Today I lost a good friend of mine. I feel so selfish saying that…like he was my friend and no one else’s. It goes beyond the fact that I don’t know what our church and our bus ministry are going to do without him. In a lot of ways, I don’t know what I’m going to do without him. There are volunteers. Then there are people that become your foundation. He was like that personally to me.
You see, I don’t know that I’d still have my job today if it weren’t for him. There’s something about ministry that really wears on you sometimes…actually often. And you don’t get much thanks or appreciation for what you do. You wear yourself thin and everyone’s always asking for more. There’s always more to be done and everything you just did could have been done better. Then there are people like Ralph who come in and time stops for about 10 minutes with one of those healing hugs and words of encouragement. “You know you’re important, and I know that people don’t tell you that very often. You have a lot on your shoulders and for your age, it’s not really fair.

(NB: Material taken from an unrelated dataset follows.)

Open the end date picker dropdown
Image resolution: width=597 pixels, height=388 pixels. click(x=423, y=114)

You handle it well. I’m proud of you and I love you. If you ever need to talk about anything, frustrations or tears or anything, please call me. I’m not just saying that. I mean it, call me.” That was March 26th. Yes, I remember that day.

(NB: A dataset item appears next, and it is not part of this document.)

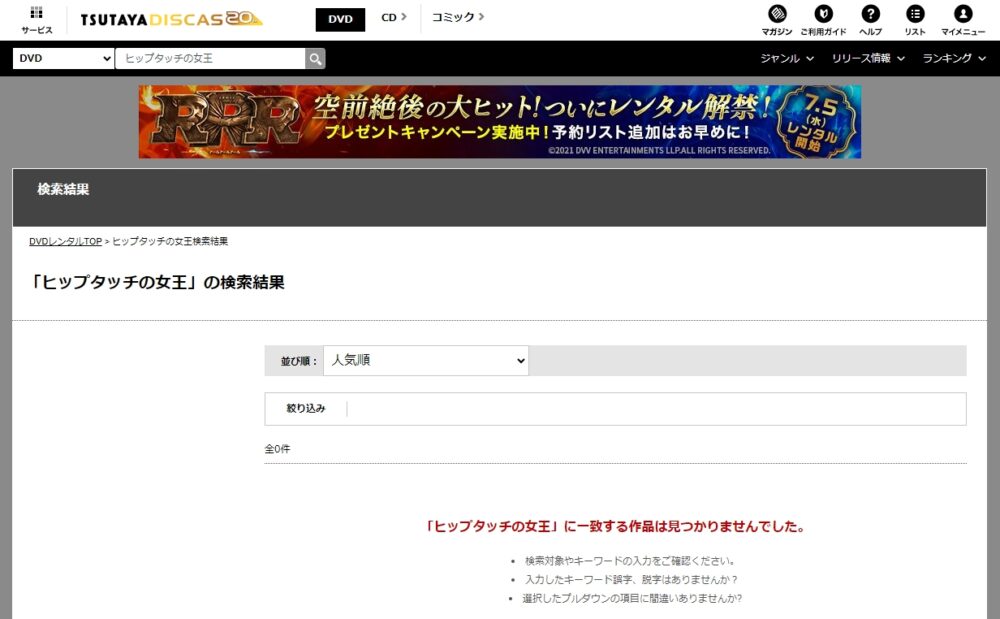Change the 並び順 from 人気順
This screenshot has width=1000, height=619.
[425, 361]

He would call me to ask me how I’m doing. When he reached out to help someone, he was the type to stay in their lives for the long haul, through thick and thin. And his life had a lot of thick. But like the champion of the faith he was, he focused his eyes on his Savior and the struggles of the people around him above his own.
One of the most noticeable things about him were his eyes. One look into his eyes and you knew that he wasn’t like everyone else asking how you were doing. He really wanted to know and he wouldn’t leave until he did. For those moments, you were the only person in the entire world. We say that about a lot of people, but it was more true of him than I’ve ever known before. He took the time. Nothing else on his agenda mattered.
He was my strength when I was really struggling with my health. I still do a little bit, but I went through a serious emotional battle with it for a while. He held me when I cried and went out of his way to find out how I was doing every chance he got. I don’t remember ever seeing him without a smile. Even when he was frustrated, he still had a smile. Maybe he’d done it so much that his face stuck that way, I don’t know. Or maybe whenever I saw him, my heart smiled. Something like that.
He lived his life to encourage people. I don’t remember ever hearing him say anything degrading about anyone. He spoke the truth, but he spoke the truth in love. Sometimes I was sure I saw an extra bounce in his step from the joy that overflowed inside of him when he had the chance to encourage someone. It was like he was floating or something. He taught me so much about how to make your time count for others. He chose to focus on bringing out the best in everyone he came into contact with. The world could use a lot more Ralphs.
I want to be like my friend Ralph someday. I want a smile that lights up the room. I want a joy that spills over. I want to live to encourage and build others up. Ralph was the type that didn’t let his right hand know what his left hand was doing. He gave when he didn’t have, and he didn’t want anyone to know about it. He is close to the top of my list of people that I have known that were most like Jesus. His life will be a life that will be remembered.